The solution at one California multispecialty group: more aggressive pharmacy intervention. The Centre for Health Care Medical Associates in San Diego hopes to open an on-site pharmacy, staffed by an interventional pharmacist, in its facility this spring, says executive director Karen Buck, FACMPE.
Once a patient presents a prescription at the pharmacy, the pharmacist will review it for cost-effectiveness, she says. If the patient’s treating physician has not prescribed a generic drug, the pharmacist will contact him or her to request a substitute. Pharmacy staff also will conduct outreach efforts to patients due for a refill who have not yet come in. Noncom pli ance with prescription orders can ultimately drive up long-term health care costs if the patient has to be hospitalized later, Buck points out.

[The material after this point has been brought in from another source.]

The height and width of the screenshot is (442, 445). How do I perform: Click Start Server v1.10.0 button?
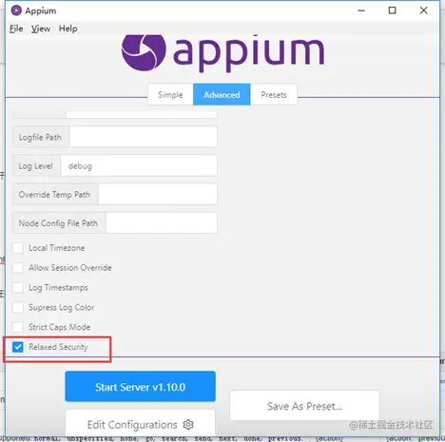[x=140, y=387]
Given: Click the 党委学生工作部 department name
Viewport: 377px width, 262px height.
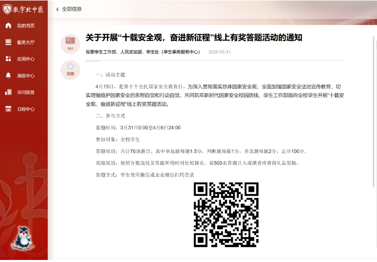Looking at the screenshot, I should tap(101, 52).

But despite the current angst over drug costs, physicians are warning strongly against massive payer cutbacks in pharmacy payments. At the same time, emerging information technology may well change the cost picture soon, some experts predict. (See related story on electronic medical records and pharmacy capitation, p. 20.)
"I would be very nervous and begin to sweat if payments were cut back, especially without any attention given to why drug costs are up," says David Jarry, MD, medical director of pharmacy for the Fallon Clinic in Worcester, MA. Costs could be higher due to many factors improved clinical outcomes, or more efforts toward prevention, thus reducing overall cost, he suggests.

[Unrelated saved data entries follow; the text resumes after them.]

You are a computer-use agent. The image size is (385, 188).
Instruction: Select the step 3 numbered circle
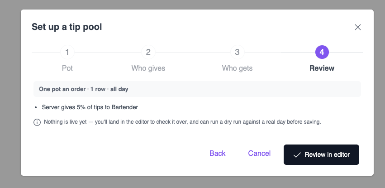point(237,52)
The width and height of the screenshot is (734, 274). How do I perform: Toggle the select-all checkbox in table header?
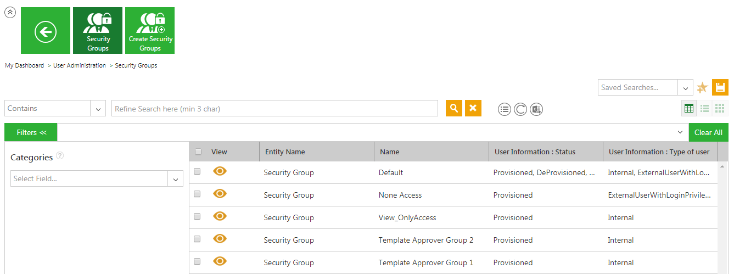tap(198, 152)
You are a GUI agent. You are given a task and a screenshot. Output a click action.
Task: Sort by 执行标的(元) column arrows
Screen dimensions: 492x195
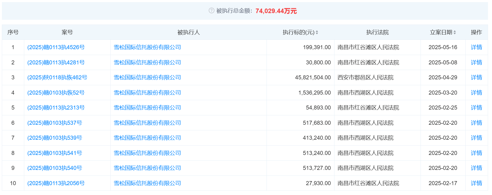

"Where is the information that my population should be restricted because as a whole too much money was spent?" Jarry says. "When I’m in my office with a patient, I’m dealing with a population of one. Do I tell that patient Medicare is paying too much for their drugs and we’ll have to cut back?"
A similar view is held by Joseph Bailes, MD, an oncologist in Dallas and a trustee for the American Society for Clinical Oncologists in Alexandria, VA. Bailes opposes the immediate cuts recommended by Medicare officials, largely because many CPT codes that cluster around the use of the drugs singled out by Medicare are underpaid for in other areas, he argues. "It isn’t appropriate to single one out when chemotherapy is under-reimbursed," he says. Yet Medicare cites staggering expenses, as do many doctors dealing with folding in pharmacy costs in a capitated contract.

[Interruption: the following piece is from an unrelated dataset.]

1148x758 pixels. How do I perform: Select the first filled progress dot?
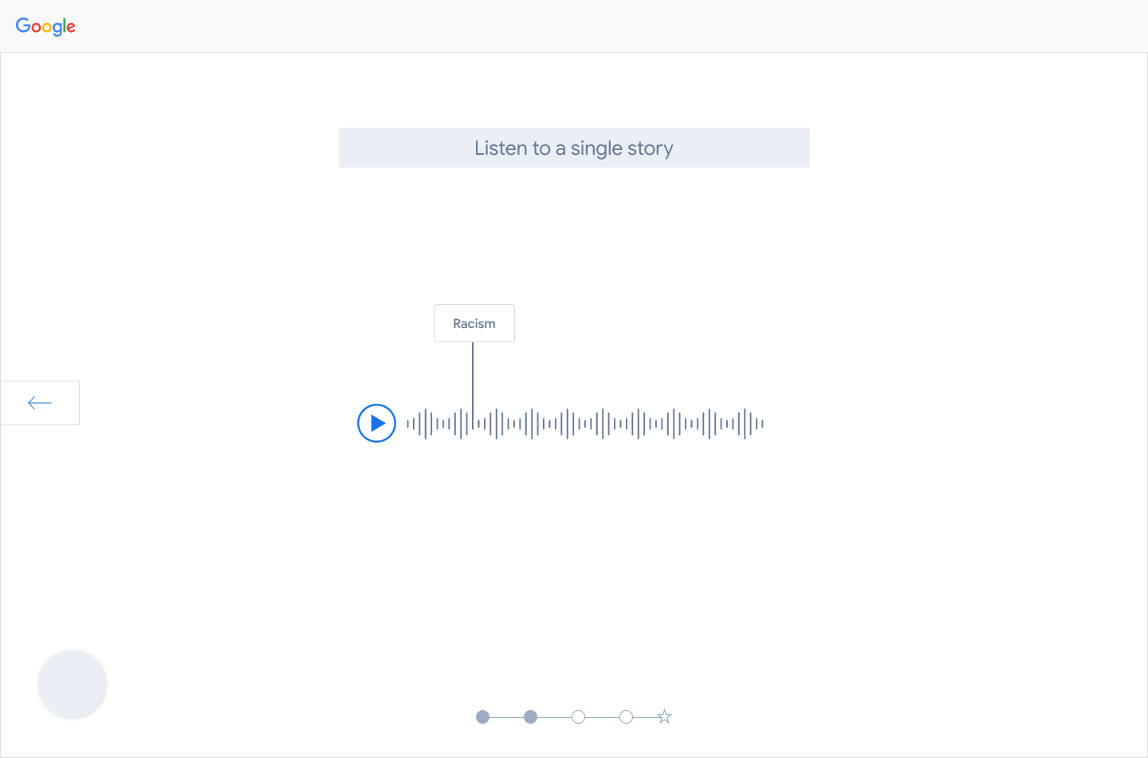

Outcomes often improve slowly
Keeping close tabs on the bottom line is undoubtedly vital, notes Jarry. At the same time, moves to cut drug costs without asking crucial questions about the trend can be hazardous, he argues. It’s a classic conflict between cost and patient outcomes. Line-item focus has to consider costs to pay the bills; an outcomes focus has to look at whether patient care has improved and if overall costs have changed. Often, measuring outcomes takes longer than measuring growth in costs, he points out.
"Say the costs of an anti-depressant drug go up," Jarry says. There may be some high initial costs, but the total costs of patient care may go down because of fewer office visits for psychiatric support. That’s a good thing.
"The statistician says, Let’s make it a two-year study.’ The line-item person has a heart attack and says, We gotta pay our bills. We can’t wait.’" For some drugs, outcomes can be measured rather quickly; for others, it can take 20 years or more, Jarry points out.
Both Bailes and Jarry dispute the government’s claim that providers are profiting from overpriced drugs. "It’s a question of total reimbursement," Bailes says, with focus on his field of oncology. When you look at the collective costs of drugs, reimbursements for office visits, and reimbursement for chemotherapy procedures, many oncologists end up with very little if any profit margin for treating cancer patients.
"There’s no telling when, if ever, chemotherapy codes will be increased so they’re reimbursed fairly. Office codes, chemo codes, and drug codes all three go together in many patients," Bailes says. "To single one out isn’t appropriate."
"Our primary concern is quality care," notes Jarry. Making decisions too quickly about costs before they are completely understood could hurt that effort."